* [ARTICLE]
My reasons for drawing these analogies are two-fold: first, I feel it is imperative that we understand the origin and evolution of the brain in the context of the birth and growth of the universe, lest we repeat the mistakes of Ptolemy and Aristotle's anthropocentric (man-centered) perspective. The brain neither evolved out of a void nor functions independently of the cosmos on which it depends. It is, so to speak, a product of the producer. And as such it bears the marks of its production. The work of neurocosmology is to discover and discern these 'marks' and their meanings and to apply the resulting insights. This process of discovery relies on both inductive and deductive strategies which I explore using a variety of media ... And second, I felt compelled to picture my initial intuition: the universe is what the universe creates; the brain is what the brain creates. Only by exploring the 'universe of the brain' can we come to know the inverse. To know the 'brain of the universe', however, may ultimately be impossible if we heed the words of the physicist and philosopher, Karl Popper: one cannot completely understand or model a system of which oneself is part. Perhaps we will learn that our 'definitive' descriptions of both entities fall light years short of their true properties and behavioral characteristics.

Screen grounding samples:
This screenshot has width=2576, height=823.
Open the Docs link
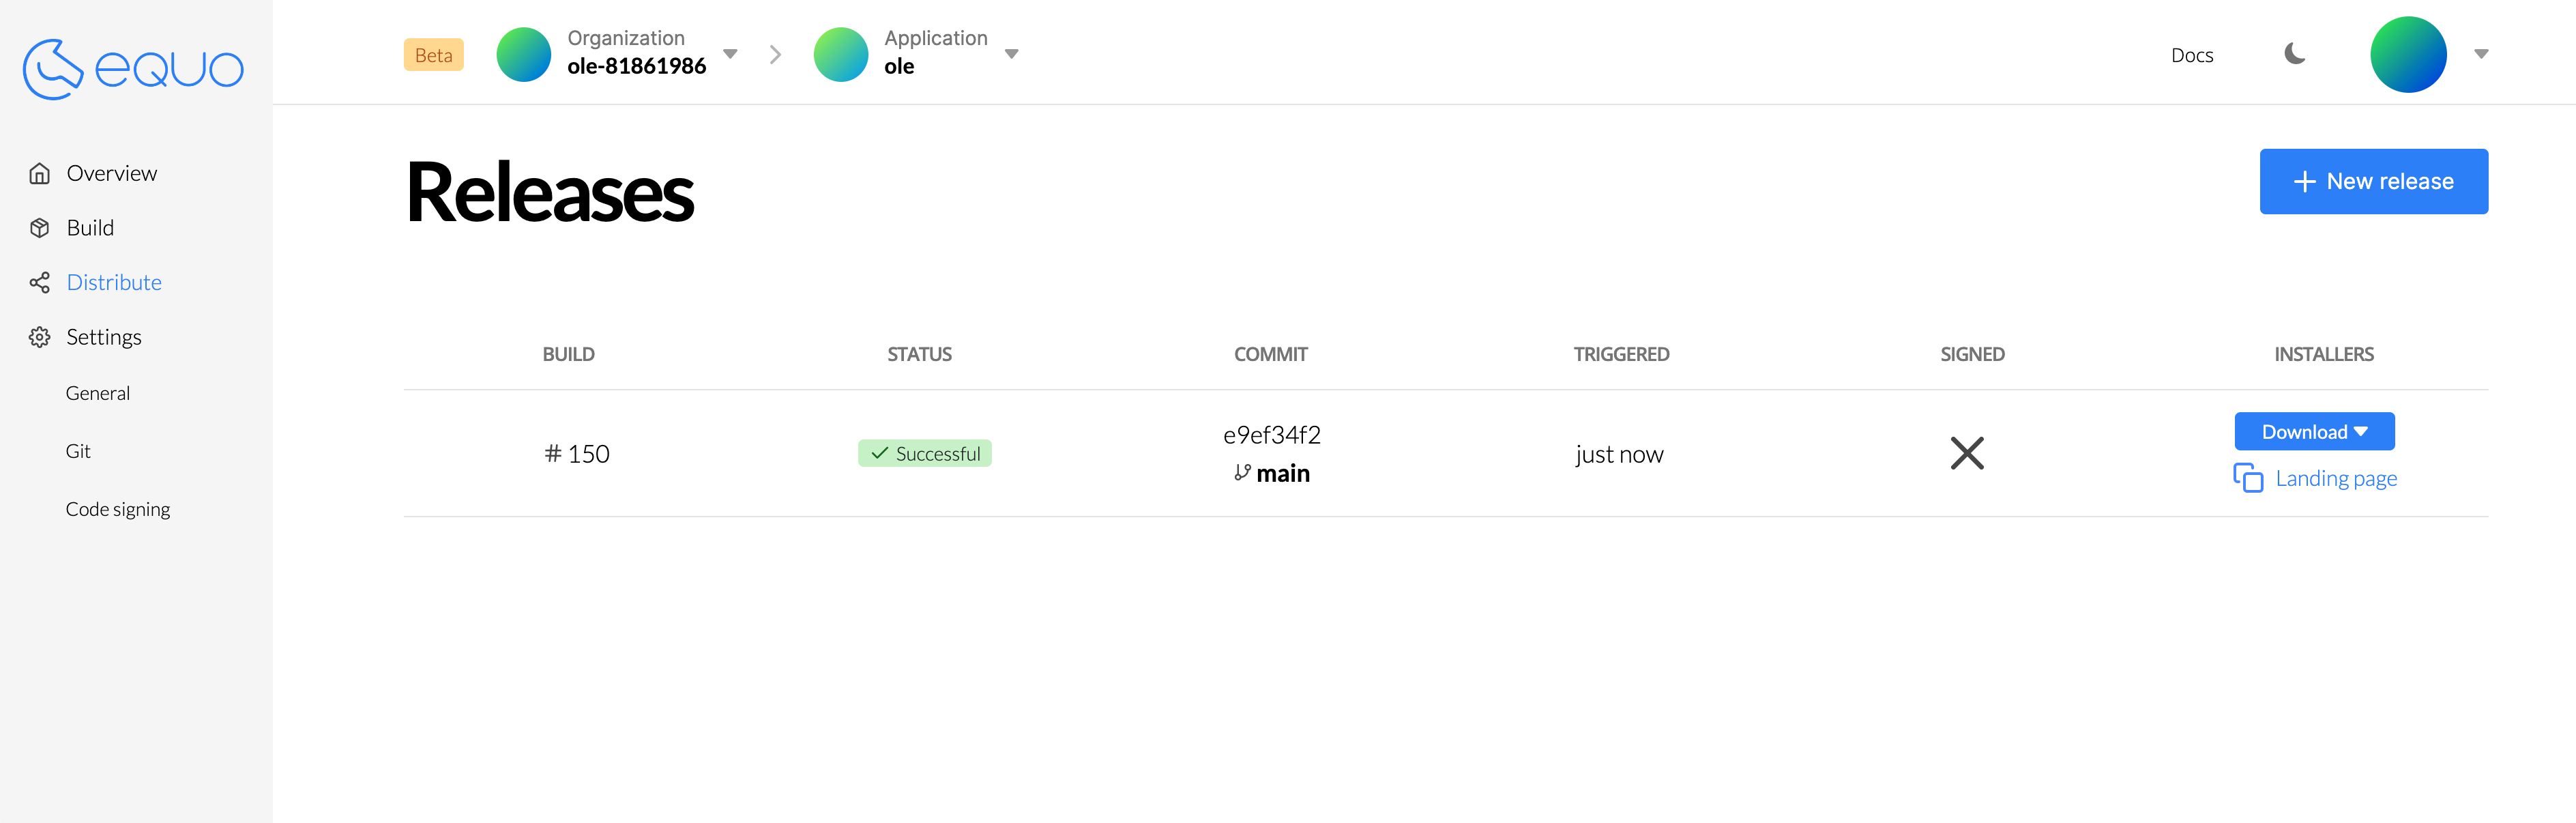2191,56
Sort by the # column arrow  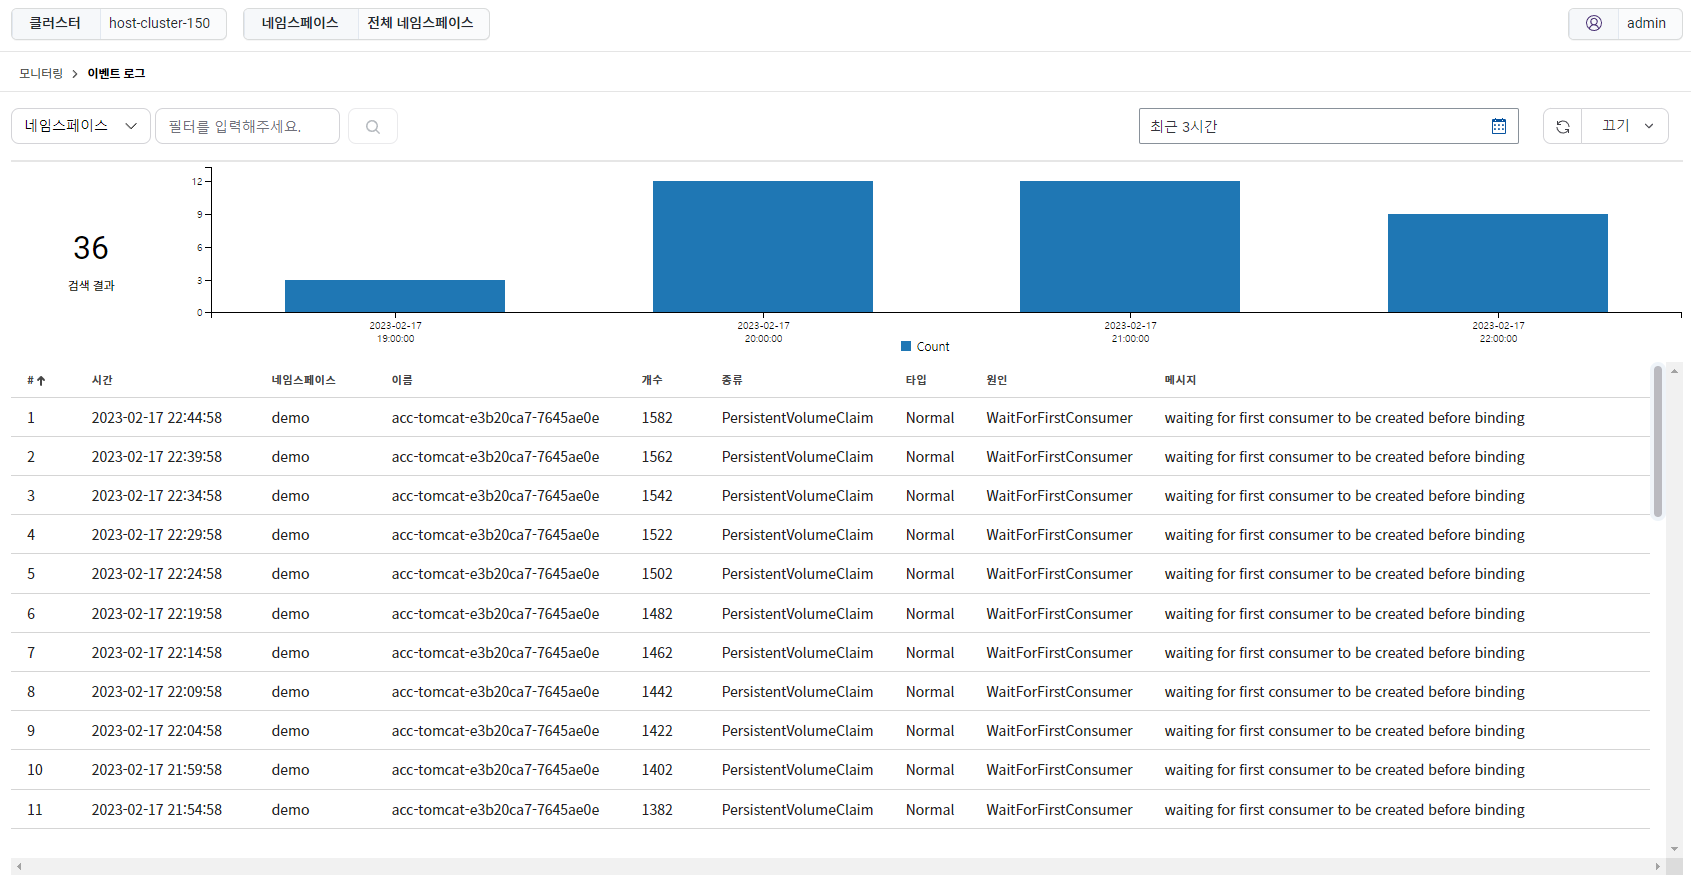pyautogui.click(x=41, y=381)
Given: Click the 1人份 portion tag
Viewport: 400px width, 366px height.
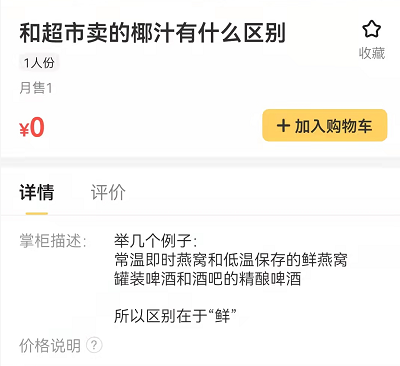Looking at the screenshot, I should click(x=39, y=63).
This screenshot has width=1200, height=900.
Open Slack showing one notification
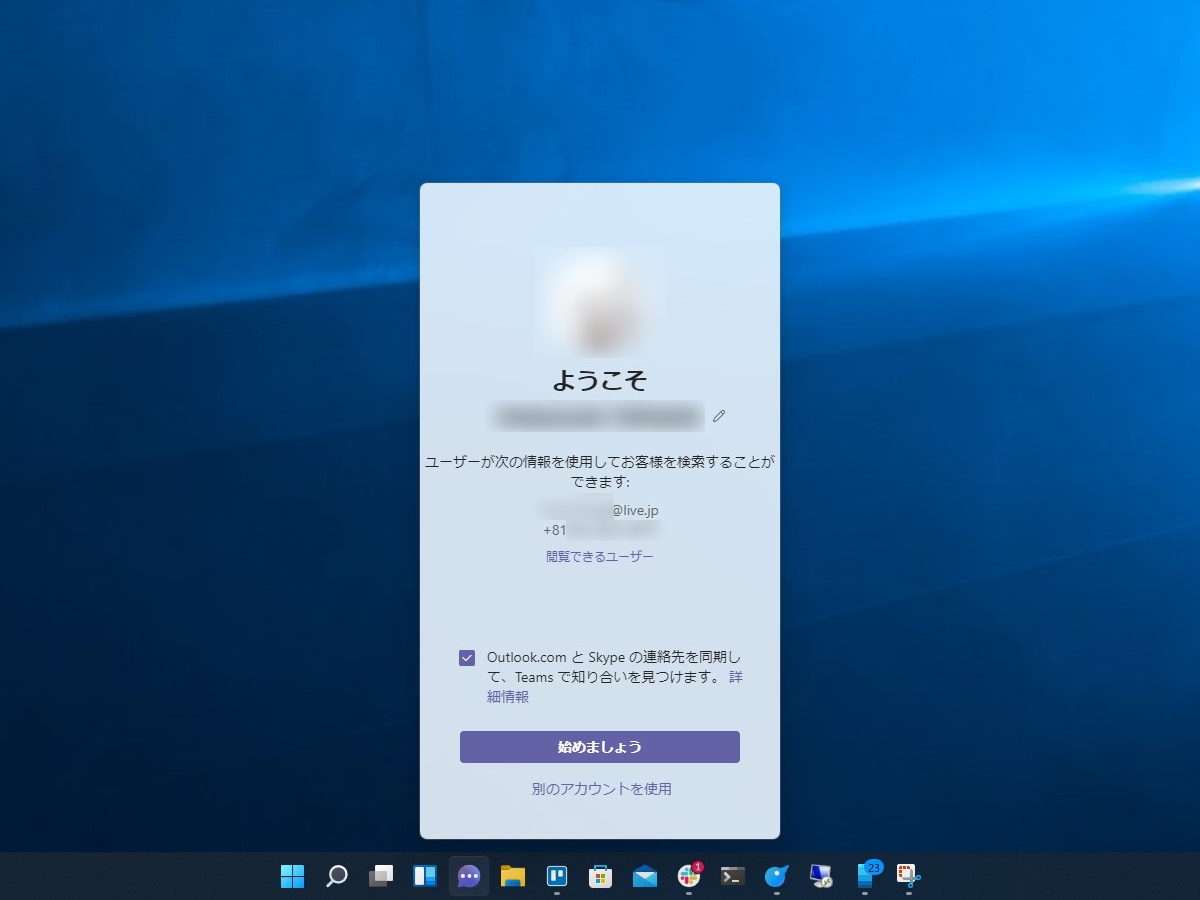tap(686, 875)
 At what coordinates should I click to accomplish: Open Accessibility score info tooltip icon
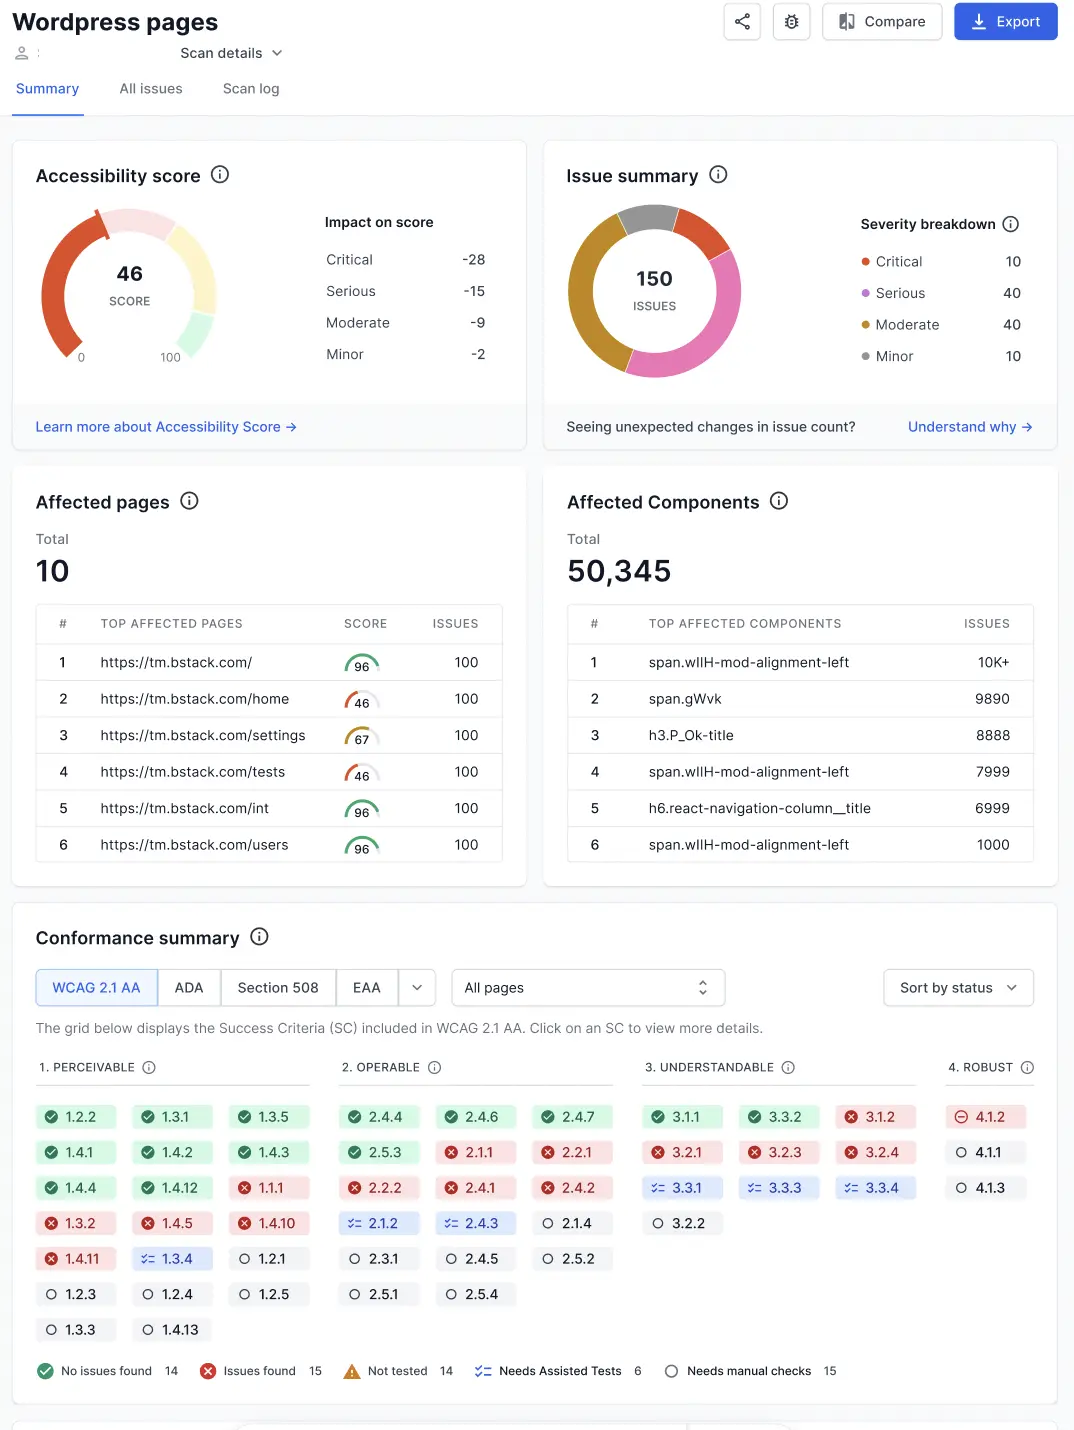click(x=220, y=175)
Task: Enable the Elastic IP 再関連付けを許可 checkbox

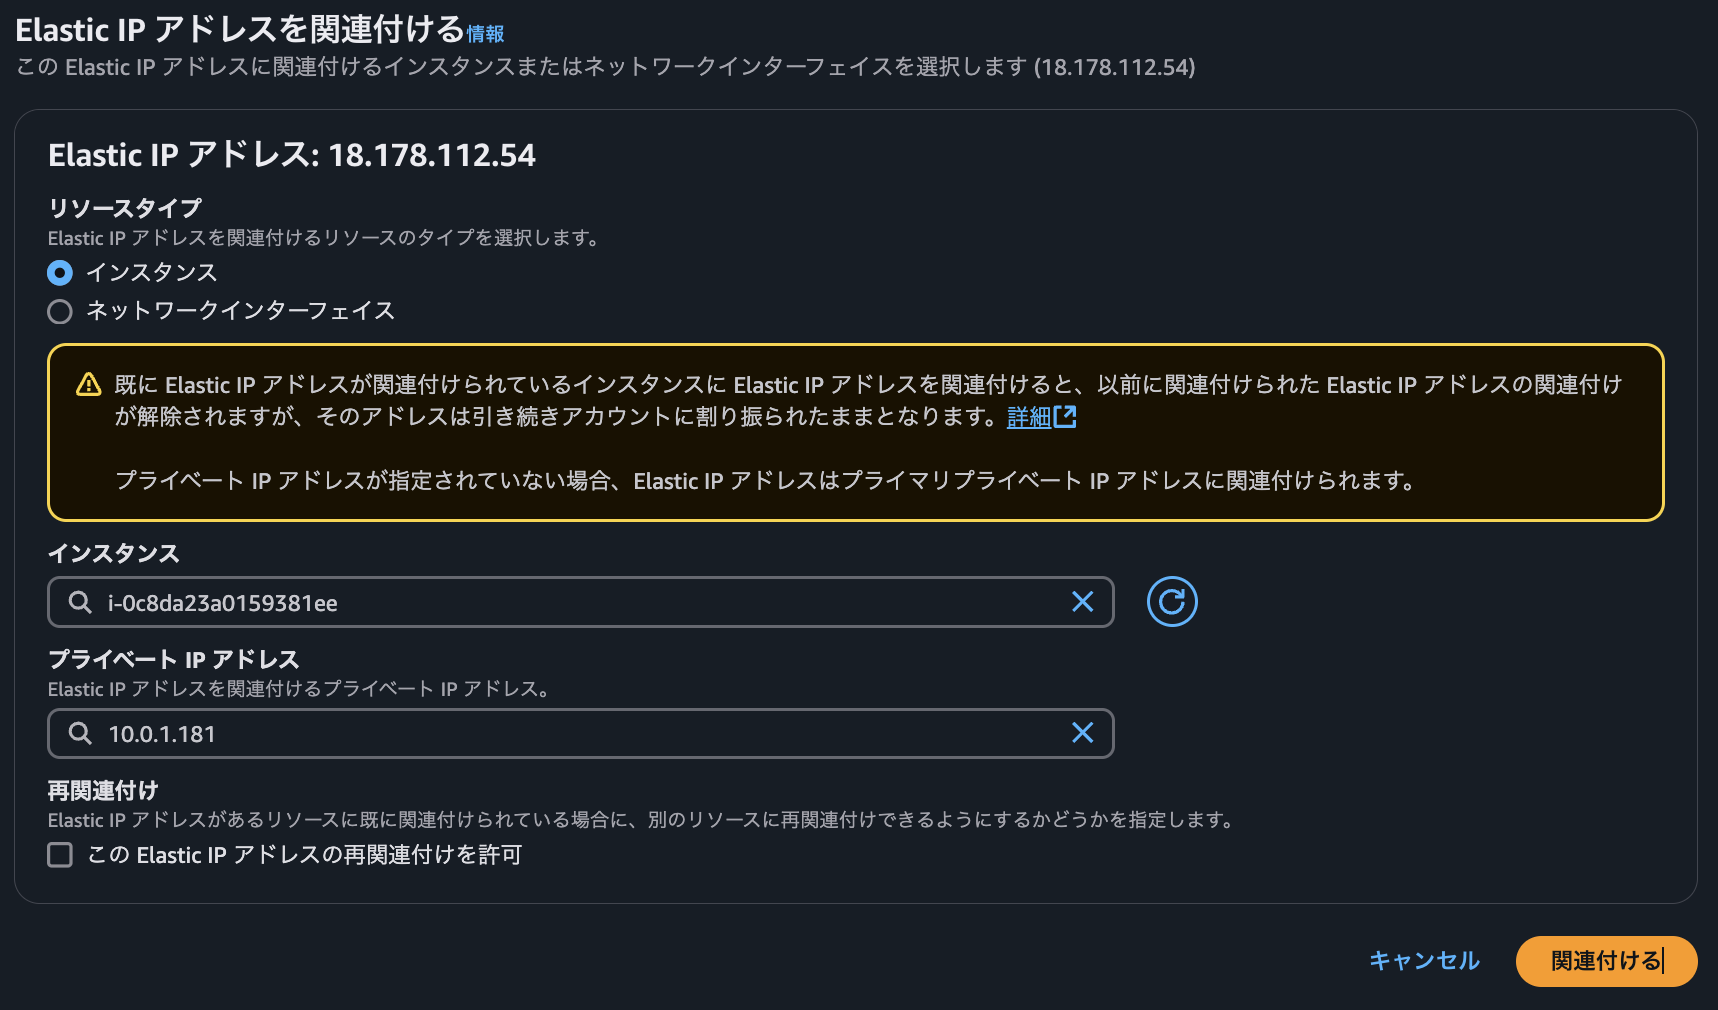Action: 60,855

* [EXERCISE REQUIREMENTS]
[a] According to the passage on neurocosmology, why might it be impossible to know the "brain of the universe"? Answer in one to three sentences.
[b] Answer these questions from the passage on neurocosmology:
(i) Which two thinkers' anthropocentric perspective does it warn against repeating?
(ii) What two kinds of strategies does the process of discovery rely on?
(iii) How is Karl Popper described?

* [RESPONSES FOR EACH TASK]
[a] Knowing the "brain of the universe" may be impossible because, as Karl Popper said, one cannot completely understand or model a system of which oneself is part.

[b]
(i) Ptolemy and Aristotle
(ii) Inductive and deductive strategies
(iii) As a physicist and philosopher